Linking Syriac Geographic Data Working Group: Fuzzy Matching and Data Reconciliation
In order to achieve efficient place name reconciliation between unannotated text on the one hand, and the Syriaca gazetteer on the other, our research group has further experimented with NLP tools for this purpose.
As in most languages, place names give rise to variation of writing to refer to these places. Syriac, being a semitic language, has most variation in the plene or defective writing, which refers respectively to writing with or without matres lectionis, the so-called reading mothers, consonants used as constraints to determine the reading of vowels. These matres lectionis are not necessarily written, hence the formation of a source of written variation. An clear example of this variation from the Book of the Laws of the Countries (BLC) would be the gentilics for Britain. The standard form is ܒܪܝܛܘܢܝ (brytwny), although a form using additional matres lectionis, ܒܝܪܘܛܘܢܝ (byrwtwny) is also read. In these words, y and w are used as reading mothers respectively.
Other, less obvious variation from a syriacist point of view attested in BLC, is the variation in phonologically close consonants, which provide a variation on the common and expected root. An example from our text would include two references for Egypt, respectively the location name (ܐܓܦܛܘܣ, ’gptws) and the derived gentilic (ܐܓܒܛܝ, ’gbty). Here, the P and B consonants are interchangeably, which is not common in Syriac.
We wrote a short Python program which turns the Syriaca locations into a workable Python array, which serves as the basic data to reconcile against. Using the fuzzywuzzy data package, we match our text against the Syriaca entries, to find to what extent we can automatically extract the named entities, found in Syriaca, from a concrete text. After preliminary testing, we have found that a threshold score of 85 provides a thorough baseline for location matching, leaving enough room to account for small variation in matres lectionis and prepositions as discussed above, keeping enough rigour not to introduce noise.
In the case of the Book of the Laws of the Countries, we can use the following short bash script to verify to what extent the automatic named entity recognition based on the Syriaca database reflects manual annotation provided by Dirk Bakker in his PhD dissertation.

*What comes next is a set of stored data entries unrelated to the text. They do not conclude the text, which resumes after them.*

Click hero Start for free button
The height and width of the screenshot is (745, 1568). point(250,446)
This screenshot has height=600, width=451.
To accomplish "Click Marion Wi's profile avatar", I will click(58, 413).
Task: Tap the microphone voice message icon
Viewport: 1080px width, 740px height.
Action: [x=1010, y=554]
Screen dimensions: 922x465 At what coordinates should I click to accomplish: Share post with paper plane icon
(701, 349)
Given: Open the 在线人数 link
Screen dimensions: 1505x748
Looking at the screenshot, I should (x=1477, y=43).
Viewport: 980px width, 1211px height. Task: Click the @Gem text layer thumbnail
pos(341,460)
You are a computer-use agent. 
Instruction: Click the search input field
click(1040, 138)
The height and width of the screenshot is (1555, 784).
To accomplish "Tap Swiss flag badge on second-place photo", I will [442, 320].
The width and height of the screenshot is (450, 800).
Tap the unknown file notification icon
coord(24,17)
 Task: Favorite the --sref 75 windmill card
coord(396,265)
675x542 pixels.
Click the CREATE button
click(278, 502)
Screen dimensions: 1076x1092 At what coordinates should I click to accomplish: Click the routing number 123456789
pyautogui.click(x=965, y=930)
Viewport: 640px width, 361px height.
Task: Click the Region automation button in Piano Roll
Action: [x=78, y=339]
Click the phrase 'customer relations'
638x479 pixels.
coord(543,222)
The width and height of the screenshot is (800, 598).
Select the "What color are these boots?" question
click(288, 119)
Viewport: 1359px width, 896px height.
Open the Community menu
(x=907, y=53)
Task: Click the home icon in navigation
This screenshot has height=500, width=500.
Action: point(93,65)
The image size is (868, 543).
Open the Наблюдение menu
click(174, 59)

Other reconciliatory issues we have as yet left unaddressed, such as the problem that place names can also have parallel, unrelated meanings. A clear example from the Book of the Laws of the Countries would include ܫܝܪ, being the standard term referring to China, but which also refers to a Syriac saint. Another example from our text would be ܦܘܪܣܝ or ܦܪܣܝ, the gentilic name referring to the Persian identity, which nevertheless is also the root for words in the semantic field of laying bare and nakedness.
These problems are not yet of prime importance as long as we limit ourselves to the text of BLC, but these will become prominent once we apply our methods to a bigger corpus. In the LinkSyr project, a parallel effort to develop NLP tools for bringing ever more Syriac resources into the Linked Data cloud, we are working towards an efficient morphological analyzer which allows us to more clearly prepare the data for reconciliation with the Syriaca gazetteer. How we resolve these issues will form part of our next blog post. Further work will also seek to valorize the inherent hierarchical structure of the Syriaca gazetteer, rather than the flat reconciliation which we focussed on for now.